BEGIN Selected excerpt

Empower Pharmacy's no good, very bad week.

Compounded medicines fill an important niche role in our drug supply, but the NECC scandal and GLP-1 compounding concerns are flashpoints that draw attention to the potential safety risks of compounding and raise questions about whether regulators have the tools to address those risks effectively.

After months of rumors, two articles from Endpoints News by Shelby Livingston and the Houston Chronicle by Julian Gill have finally laid out concerns about Empower Pharmacy, a 503B compounding facility, that have been swirling around for a while now. The allegations include:

Shabbir Imber Safdar is the Executive Director of the Partnership for Safe Medicines.

A version of this post appeared in our executive director Shabbir Safdar's LinkedIn on May 16, 2025

Prohibited ingredients:

  • "[use of] active pharmaceutical ingredients, or APIs, after it had failed quality control tests, including sterility tests";
  • "former supply chain director Samuel Pray, who worked at Empower from 2022 to August 2024, alleged that Noorian instructed employees to order food or animal-grade APIs to cut costs"
  • "FDA inspections of Empower’s facilities from 2022 to 2024 turned up instances in which the company used non-pharmaceutical-grade ingredients for different types of drugs, including the skin treatment azelaic acid, a non-GLP-1 weight loss drug, and the anti-aging drug NAD+, according to two inspection reports. One drug ingredient came from a manufacturer that did not have an active registration with the FDA, the report said."

Sterility and safety issues:

  • “production areas have difficult to clean or contain porous, particle generating, or visibly dirty equipment or surfaces.”

END Selected excerpt
BEGIN Data extracts

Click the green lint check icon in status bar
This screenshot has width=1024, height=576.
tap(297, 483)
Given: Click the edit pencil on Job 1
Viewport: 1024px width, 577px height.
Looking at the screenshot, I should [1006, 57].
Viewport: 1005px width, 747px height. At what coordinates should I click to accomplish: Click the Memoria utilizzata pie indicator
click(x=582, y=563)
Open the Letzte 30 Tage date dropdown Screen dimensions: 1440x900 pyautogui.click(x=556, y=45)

END Data extracts
BEGIN Data extracts

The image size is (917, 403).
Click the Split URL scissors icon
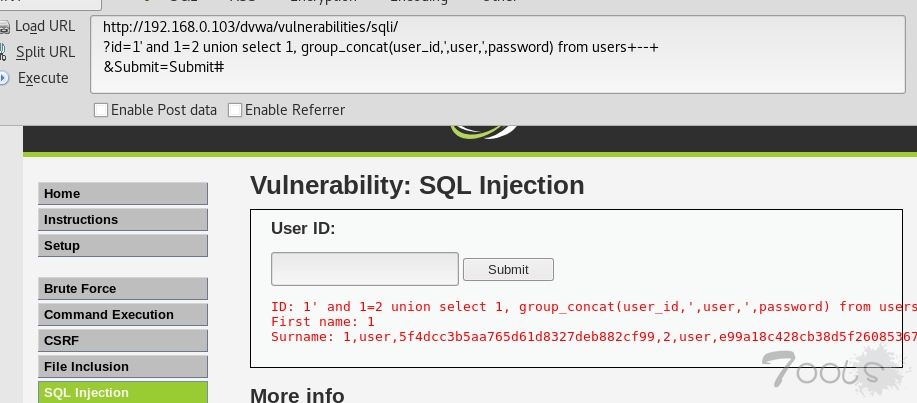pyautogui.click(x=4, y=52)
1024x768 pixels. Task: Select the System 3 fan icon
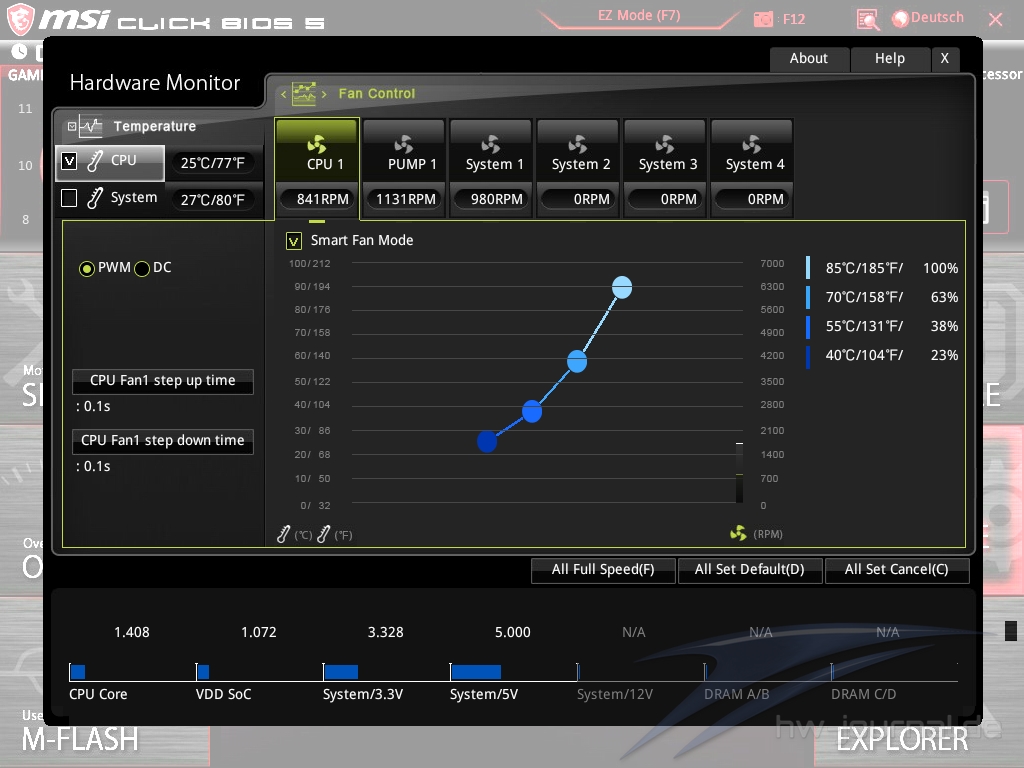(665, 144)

END Data extracts
BEGIN Data extracts

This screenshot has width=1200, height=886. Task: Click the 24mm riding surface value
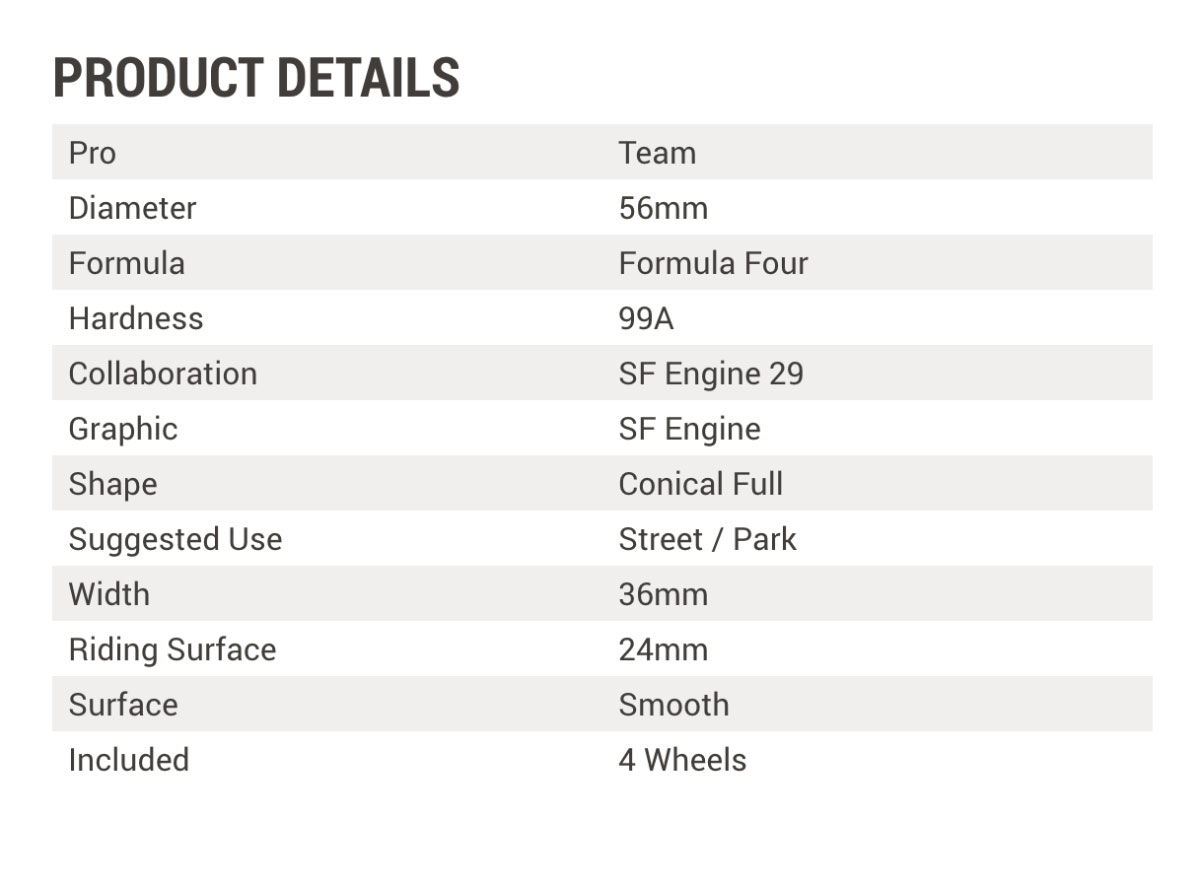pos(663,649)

END Data extracts

Problem ▸ In the piece on Empower Pharmacy, during what period did former supply chain director Samuel Pray work at Empower? Please answer in a few words.

Output below ▸ From 2022 to August 2024.